TO BE DONE
Output as a two-column CSV, with columns named text and answer, everything in the records from the line containing "Click the 109 likes count" down through the line containing "Open the search". Write one row per record, with each field in double quotes and any line breaks replaced by spaces.

AVAILABLE RECORDS
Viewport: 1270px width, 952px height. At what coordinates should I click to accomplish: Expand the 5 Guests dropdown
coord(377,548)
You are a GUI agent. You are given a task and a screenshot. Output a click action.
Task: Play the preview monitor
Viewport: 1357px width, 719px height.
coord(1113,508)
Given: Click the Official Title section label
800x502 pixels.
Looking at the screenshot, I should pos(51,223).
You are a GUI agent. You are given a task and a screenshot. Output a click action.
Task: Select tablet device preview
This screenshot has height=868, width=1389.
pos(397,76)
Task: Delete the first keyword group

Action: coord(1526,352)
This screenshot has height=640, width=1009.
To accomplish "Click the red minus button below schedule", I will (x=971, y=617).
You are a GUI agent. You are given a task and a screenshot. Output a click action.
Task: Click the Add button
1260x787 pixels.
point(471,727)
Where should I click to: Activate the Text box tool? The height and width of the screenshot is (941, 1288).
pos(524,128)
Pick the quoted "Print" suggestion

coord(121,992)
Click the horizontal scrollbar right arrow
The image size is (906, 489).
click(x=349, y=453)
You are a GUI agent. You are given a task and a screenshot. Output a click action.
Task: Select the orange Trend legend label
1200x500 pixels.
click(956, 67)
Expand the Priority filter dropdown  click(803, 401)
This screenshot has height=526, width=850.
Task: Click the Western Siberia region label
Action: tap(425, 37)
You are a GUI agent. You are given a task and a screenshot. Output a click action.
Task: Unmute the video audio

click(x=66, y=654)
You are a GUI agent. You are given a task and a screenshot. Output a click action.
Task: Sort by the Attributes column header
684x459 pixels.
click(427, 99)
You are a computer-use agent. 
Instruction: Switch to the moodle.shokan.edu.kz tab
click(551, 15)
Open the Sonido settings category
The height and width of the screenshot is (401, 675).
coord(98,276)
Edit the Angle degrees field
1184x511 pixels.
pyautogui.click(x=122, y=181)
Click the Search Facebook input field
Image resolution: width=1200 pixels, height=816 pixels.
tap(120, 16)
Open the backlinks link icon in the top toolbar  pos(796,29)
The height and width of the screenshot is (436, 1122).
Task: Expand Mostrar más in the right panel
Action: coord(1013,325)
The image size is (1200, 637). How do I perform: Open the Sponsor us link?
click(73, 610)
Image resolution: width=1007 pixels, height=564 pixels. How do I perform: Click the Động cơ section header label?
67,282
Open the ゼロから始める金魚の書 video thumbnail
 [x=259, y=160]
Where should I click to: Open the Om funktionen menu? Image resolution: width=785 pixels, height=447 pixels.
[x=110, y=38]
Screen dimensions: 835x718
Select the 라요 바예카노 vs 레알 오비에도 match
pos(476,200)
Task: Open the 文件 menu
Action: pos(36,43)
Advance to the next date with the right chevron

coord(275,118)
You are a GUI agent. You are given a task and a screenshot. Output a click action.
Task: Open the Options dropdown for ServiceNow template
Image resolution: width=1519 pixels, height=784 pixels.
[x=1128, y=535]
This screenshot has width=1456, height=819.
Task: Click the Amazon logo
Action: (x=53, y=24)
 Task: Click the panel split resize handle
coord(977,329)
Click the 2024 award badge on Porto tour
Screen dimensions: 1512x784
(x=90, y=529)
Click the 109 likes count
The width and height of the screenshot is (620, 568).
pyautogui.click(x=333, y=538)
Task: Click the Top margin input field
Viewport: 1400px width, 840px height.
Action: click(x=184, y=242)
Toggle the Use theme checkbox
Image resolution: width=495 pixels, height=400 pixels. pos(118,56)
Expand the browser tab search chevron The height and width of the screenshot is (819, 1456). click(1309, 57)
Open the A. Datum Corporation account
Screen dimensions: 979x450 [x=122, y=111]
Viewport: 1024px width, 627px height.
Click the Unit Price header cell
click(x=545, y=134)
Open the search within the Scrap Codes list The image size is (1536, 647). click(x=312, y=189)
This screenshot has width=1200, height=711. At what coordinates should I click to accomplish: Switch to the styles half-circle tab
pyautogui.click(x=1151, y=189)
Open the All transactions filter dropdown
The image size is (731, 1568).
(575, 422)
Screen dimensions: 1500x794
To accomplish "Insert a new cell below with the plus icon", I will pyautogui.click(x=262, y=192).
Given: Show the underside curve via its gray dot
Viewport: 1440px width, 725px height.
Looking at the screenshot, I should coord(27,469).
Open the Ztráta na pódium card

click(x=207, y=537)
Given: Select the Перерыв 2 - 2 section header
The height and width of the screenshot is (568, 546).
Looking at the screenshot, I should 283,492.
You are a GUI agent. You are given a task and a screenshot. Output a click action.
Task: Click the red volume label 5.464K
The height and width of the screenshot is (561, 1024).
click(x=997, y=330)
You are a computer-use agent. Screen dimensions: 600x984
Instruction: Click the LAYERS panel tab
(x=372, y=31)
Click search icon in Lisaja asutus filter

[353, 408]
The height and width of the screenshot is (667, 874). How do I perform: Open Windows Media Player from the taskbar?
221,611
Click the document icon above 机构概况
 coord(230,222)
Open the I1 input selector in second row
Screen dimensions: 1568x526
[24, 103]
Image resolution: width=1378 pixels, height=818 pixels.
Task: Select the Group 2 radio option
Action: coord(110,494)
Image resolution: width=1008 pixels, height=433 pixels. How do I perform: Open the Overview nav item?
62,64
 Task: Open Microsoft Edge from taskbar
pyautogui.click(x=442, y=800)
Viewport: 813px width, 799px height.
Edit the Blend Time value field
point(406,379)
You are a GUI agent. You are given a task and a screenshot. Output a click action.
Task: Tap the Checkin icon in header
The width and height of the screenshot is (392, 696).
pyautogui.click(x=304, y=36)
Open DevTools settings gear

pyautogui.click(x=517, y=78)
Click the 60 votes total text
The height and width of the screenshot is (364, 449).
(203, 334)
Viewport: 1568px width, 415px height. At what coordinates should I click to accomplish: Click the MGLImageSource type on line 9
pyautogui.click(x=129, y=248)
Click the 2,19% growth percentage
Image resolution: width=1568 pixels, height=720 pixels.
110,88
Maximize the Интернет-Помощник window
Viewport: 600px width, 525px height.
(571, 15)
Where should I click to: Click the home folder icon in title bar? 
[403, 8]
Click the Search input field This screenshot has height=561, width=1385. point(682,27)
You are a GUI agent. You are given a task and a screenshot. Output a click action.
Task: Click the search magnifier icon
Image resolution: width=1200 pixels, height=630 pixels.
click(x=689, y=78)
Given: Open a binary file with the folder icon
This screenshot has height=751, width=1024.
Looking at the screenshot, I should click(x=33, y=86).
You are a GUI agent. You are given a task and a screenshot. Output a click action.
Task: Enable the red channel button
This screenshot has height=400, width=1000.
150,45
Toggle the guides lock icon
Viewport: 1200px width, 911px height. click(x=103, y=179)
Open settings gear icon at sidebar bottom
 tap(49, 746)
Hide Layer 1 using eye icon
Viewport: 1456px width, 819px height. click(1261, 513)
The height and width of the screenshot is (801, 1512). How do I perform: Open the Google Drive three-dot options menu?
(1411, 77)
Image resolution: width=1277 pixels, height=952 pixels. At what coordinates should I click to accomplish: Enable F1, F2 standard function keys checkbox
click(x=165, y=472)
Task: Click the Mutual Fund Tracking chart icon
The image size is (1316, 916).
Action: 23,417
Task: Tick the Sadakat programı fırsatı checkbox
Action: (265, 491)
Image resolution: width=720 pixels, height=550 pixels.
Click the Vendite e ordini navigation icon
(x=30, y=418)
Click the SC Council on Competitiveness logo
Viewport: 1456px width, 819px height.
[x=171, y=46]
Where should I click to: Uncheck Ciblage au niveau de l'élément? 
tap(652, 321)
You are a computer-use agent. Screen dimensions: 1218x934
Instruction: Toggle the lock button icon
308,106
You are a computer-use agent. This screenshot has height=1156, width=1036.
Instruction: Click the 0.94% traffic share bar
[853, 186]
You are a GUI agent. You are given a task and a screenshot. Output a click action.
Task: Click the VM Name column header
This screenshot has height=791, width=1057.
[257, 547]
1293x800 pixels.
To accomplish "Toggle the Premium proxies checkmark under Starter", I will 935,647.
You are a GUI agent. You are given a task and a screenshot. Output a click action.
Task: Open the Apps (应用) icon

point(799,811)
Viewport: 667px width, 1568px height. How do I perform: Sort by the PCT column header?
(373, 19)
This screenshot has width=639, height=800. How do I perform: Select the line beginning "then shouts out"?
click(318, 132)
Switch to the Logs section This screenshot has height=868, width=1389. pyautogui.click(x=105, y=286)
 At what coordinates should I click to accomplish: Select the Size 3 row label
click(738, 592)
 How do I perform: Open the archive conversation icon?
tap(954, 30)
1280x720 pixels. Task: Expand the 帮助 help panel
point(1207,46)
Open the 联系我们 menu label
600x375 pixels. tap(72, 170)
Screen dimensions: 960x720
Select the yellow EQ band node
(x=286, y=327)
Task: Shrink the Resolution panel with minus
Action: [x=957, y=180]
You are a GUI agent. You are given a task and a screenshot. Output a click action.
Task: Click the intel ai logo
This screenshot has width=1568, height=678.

FINAL RESULT
text,answer
"Click the 109 likes count The width and height of the screenshot is (620, 568).","pyautogui.click(x=333, y=538)"
"Task: Click the Top margin input field Viewport: 1400px width, 840px height.","Action: click(x=184, y=242)"
"Toggle the Use theme checkbox","Image resolution: width=495 pixels, height=400 pixels. pos(118,56)"
"Expand the browser tab search chevron The height and width of the screenshot is (819, 1456).","click(1309, 57)"
"Open the A. Datum Corporation account","Screen dimensions: 979x450 [x=122, y=111]"
"Viewport: 1024px width, 627px height. Click the Unit Price header cell","click(x=545, y=134)"
"Open the search within the Scrap Codes list The image size is (1536, 647).","click(x=312, y=189)"